### Saved data entries
_ _ _
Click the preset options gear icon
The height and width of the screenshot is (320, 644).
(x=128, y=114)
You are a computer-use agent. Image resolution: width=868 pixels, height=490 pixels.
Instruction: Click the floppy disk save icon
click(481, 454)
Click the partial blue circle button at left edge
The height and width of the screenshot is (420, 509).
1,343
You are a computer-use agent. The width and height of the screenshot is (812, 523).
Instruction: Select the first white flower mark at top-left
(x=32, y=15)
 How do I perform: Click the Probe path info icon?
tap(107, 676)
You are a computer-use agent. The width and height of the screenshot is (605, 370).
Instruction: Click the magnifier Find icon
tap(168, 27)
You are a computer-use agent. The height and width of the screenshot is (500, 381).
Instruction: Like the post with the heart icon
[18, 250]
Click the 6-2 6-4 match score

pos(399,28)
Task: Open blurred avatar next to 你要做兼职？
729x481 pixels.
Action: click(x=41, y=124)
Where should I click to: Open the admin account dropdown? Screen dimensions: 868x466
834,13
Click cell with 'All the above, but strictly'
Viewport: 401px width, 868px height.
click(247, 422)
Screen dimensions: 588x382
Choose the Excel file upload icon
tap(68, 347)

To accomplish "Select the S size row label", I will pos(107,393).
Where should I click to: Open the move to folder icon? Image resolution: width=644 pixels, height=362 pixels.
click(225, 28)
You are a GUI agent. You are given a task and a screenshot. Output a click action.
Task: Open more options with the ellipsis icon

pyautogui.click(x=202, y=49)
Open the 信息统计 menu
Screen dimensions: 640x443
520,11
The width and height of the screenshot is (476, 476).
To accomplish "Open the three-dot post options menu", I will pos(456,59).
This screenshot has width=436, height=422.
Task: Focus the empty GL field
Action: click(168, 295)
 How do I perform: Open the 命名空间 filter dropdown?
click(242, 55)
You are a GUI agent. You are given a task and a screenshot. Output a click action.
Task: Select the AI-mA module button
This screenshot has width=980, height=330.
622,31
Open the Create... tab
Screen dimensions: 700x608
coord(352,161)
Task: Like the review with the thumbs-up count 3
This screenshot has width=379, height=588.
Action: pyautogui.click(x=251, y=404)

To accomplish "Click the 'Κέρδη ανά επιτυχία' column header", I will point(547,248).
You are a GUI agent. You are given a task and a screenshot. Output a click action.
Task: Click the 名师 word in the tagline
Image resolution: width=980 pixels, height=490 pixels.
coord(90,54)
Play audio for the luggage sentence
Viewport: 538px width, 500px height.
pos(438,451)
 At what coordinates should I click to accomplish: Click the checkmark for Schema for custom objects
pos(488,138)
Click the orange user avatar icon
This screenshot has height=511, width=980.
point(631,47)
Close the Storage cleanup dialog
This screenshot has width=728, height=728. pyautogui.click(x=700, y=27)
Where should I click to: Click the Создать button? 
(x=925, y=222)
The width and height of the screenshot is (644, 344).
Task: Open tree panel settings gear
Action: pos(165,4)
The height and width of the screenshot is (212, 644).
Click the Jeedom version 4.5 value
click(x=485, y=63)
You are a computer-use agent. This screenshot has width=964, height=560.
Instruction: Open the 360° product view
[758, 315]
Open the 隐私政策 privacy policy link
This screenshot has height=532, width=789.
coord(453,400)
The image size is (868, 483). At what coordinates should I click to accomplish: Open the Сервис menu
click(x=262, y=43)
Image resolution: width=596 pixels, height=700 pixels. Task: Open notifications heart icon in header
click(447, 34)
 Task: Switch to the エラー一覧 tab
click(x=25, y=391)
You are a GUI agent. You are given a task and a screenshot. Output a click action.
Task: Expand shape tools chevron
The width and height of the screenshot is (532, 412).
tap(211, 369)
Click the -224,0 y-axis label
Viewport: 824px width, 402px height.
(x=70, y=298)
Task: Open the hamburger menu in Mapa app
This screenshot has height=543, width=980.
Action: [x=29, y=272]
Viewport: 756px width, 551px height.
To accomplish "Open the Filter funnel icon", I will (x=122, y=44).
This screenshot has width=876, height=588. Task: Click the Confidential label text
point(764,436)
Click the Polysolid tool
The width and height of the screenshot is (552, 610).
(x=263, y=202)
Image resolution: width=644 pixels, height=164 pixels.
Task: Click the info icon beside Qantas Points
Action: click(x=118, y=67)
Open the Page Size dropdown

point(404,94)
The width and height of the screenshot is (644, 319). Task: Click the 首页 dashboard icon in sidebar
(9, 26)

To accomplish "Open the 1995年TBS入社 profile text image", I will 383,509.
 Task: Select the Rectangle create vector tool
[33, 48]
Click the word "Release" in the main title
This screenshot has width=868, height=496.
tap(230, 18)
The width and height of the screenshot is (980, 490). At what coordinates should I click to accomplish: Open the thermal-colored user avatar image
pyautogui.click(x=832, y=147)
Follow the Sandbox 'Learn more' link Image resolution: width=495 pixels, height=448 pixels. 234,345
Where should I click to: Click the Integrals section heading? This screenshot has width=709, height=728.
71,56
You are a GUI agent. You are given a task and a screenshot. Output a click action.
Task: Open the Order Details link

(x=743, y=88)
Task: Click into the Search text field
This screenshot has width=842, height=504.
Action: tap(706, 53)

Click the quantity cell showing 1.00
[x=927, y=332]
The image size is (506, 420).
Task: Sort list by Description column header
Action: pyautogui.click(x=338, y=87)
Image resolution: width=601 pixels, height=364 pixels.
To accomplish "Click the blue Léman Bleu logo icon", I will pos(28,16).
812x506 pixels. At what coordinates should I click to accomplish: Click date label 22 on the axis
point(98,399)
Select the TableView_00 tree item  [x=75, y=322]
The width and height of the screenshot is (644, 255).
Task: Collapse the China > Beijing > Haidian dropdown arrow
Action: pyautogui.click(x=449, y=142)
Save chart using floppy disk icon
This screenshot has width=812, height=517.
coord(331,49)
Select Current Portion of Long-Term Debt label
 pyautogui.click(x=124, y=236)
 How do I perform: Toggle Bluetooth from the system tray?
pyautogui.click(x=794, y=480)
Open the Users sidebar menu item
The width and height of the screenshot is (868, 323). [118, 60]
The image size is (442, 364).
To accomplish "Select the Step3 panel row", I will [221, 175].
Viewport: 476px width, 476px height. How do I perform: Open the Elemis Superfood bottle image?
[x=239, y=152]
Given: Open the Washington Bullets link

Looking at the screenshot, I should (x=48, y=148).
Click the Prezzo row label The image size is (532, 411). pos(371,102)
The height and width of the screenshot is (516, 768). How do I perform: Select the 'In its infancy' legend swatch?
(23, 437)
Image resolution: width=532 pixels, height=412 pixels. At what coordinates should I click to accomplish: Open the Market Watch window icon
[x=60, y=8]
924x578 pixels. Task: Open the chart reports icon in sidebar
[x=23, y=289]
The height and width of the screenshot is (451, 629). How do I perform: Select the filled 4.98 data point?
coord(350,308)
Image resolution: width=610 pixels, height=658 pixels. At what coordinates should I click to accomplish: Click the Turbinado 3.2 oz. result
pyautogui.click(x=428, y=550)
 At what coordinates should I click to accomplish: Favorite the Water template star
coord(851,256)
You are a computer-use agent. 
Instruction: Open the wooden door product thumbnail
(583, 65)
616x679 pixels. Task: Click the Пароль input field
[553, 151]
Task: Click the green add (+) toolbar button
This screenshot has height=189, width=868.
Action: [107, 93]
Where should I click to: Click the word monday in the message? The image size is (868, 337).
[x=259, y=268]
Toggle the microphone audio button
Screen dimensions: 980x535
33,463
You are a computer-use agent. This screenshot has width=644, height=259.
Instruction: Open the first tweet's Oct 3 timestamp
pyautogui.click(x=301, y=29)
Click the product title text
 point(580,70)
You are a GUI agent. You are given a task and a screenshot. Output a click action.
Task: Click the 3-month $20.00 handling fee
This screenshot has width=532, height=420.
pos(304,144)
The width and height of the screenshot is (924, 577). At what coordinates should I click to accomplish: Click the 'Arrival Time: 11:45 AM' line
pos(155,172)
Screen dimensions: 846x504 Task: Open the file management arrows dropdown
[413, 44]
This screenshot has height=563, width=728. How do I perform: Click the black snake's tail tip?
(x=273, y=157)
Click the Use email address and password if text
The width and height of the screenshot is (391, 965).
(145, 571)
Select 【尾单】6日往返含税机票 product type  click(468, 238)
_ _ _
### Work required
Your answer should be the lines above, from the line containing "You are a computer-use agent. Image" up to and including the line containing "Screen dimensions: 588x382", reproduced exactly and with nothing else.

### Output
You are a computer-use agent. Image resolution: width=868 pixels, height=490 pixels.
Instruction: Click the floppy disk save icon
click(481, 454)
Click the partial blue circle button at left edge
The height and width of the screenshot is (420, 509).
1,343
You are a computer-use agent. The width and height of the screenshot is (812, 523).
Instruction: Select the first white flower mark at top-left
(x=32, y=15)
 How do I perform: Click the Probe path info icon?
tap(107, 676)
You are a computer-use agent. The width and height of the screenshot is (605, 370).
Instruction: Click the magnifier Find icon
tap(168, 27)
You are a computer-use agent. The height and width of the screenshot is (500, 381).
Instruction: Like the post with the heart icon
[18, 250]
Click the 6-2 6-4 match score

pos(399,28)
Task: Open blurred avatar next to 你要做兼职？
729x481 pixels.
Action: click(x=41, y=124)
Where should I click to: Open the admin account dropdown? Screen dimensions: 868x466
834,13
Click cell with 'All the above, but strictly'
Viewport: 401px width, 868px height.
click(247, 422)
Screen dimensions: 588x382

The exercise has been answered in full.